Best-Ever Salmon Burgers with Jalapeno Slaw
- 4 salmon filet portions thawed if frozen
- 2 tsp Mexican-style chili powder
- kosher salt
- 1 tbsp avocado oil (or other high-heat cooking oil)
- 2 cups packaged slaw mix
- 1/4 cup mayonnaise
- 1/2 – 1 whole jalapeno (depending on heat preference), minced
- 1/2 tsp cumin seeds toasted
- 1 ripe avocado sliced
- 4 hamburger buns toasted if desired
- Preheat the grill on medium for 10 minutes, or preheat your favourite skillet or pan on medium.
- Meanwhile, pat the salmon dry with paper towels and rub with the chili powder and ½ tsp salt.
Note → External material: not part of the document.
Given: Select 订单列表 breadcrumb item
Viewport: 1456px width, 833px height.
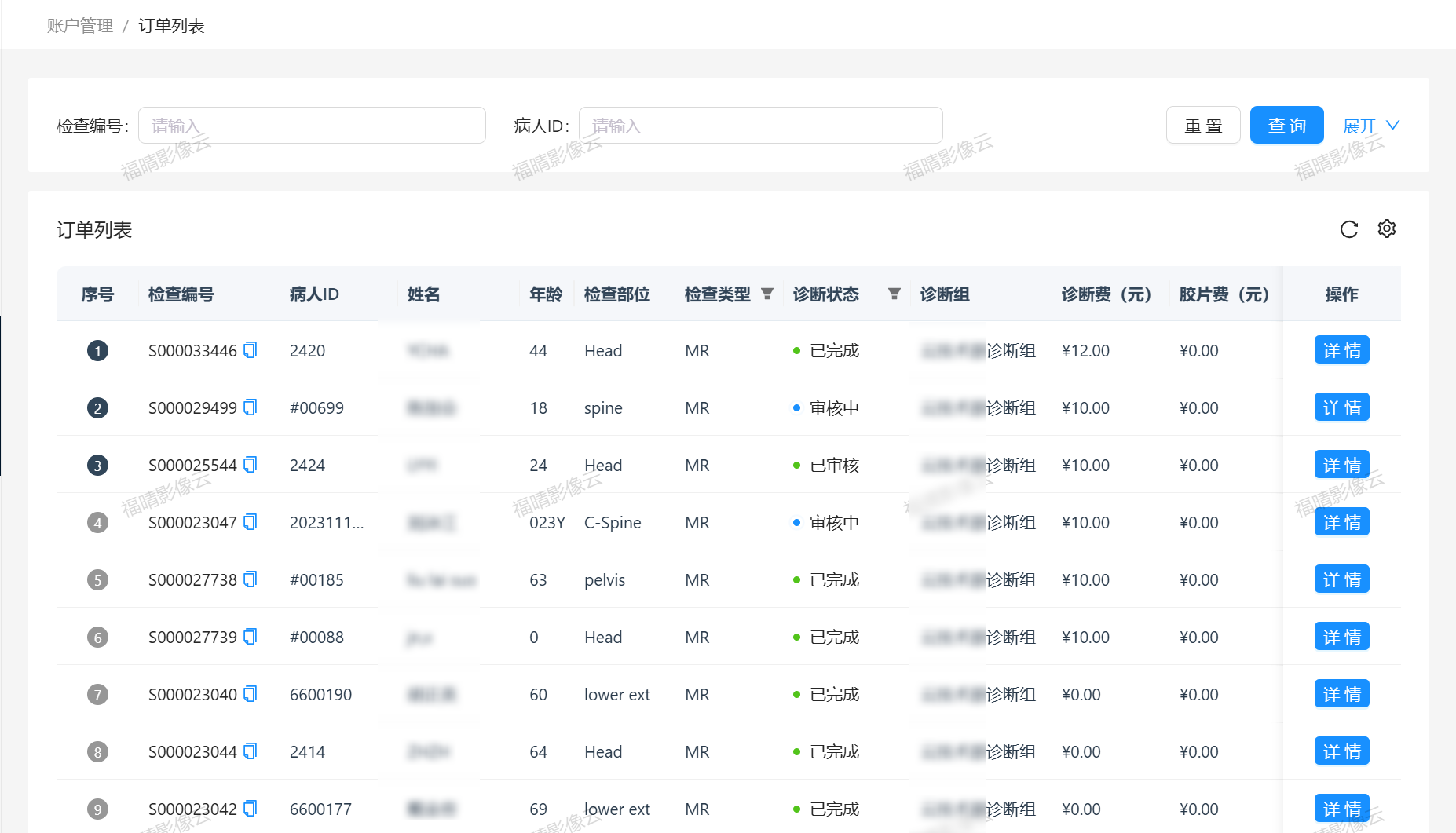Looking at the screenshot, I should click(171, 26).
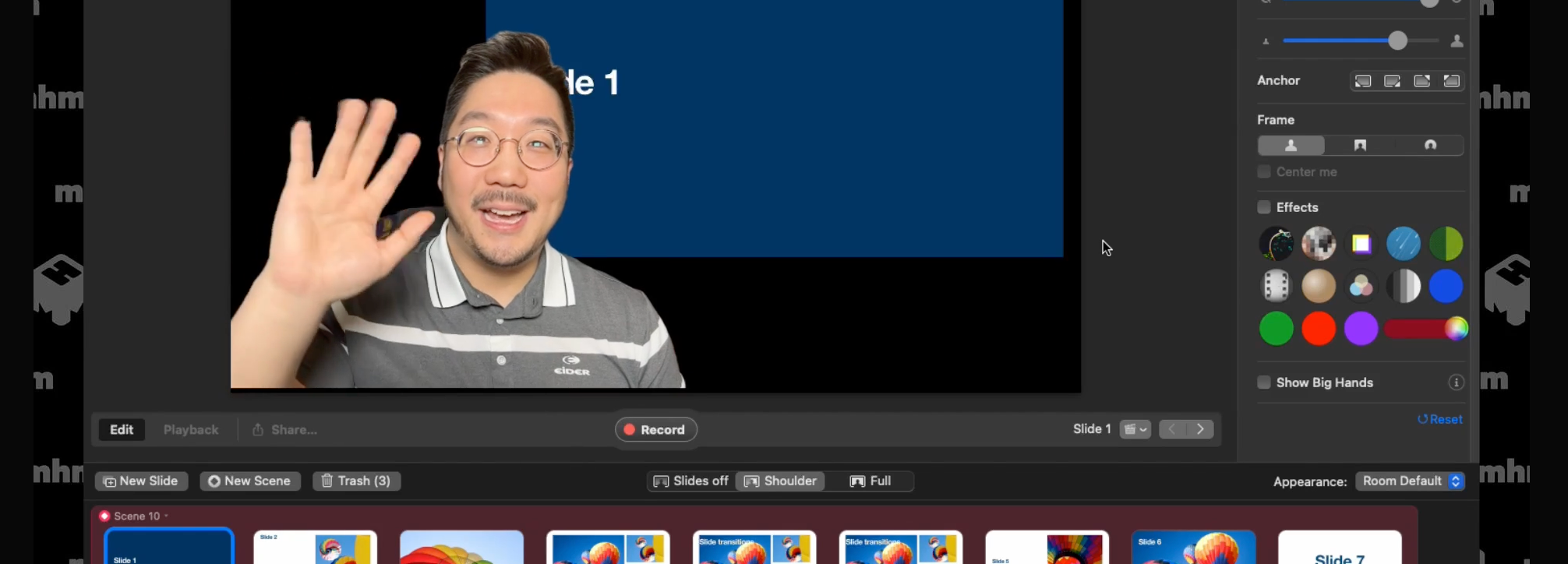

- Oil the cooking grates and place salmon skin-side down over direct heat. Close grill and cook for about 3 minutes.
- When salmon lifts easily from the grates, it’s properly seared. Flip salmon and continue cooking until it reaches 125-130ºF internal temperature (1-3 minutes more, depending on fish thickness and your grill). Transfer salmon to a plate and cover it to rest.
- Combine the slaw mix with the mayo, jalapeno, cumin seeds and about ⅓ tsp more salt.
- Slice the buns in half crosswise and add a salmon portion to one side. Top with avocado slices and slaw mixture.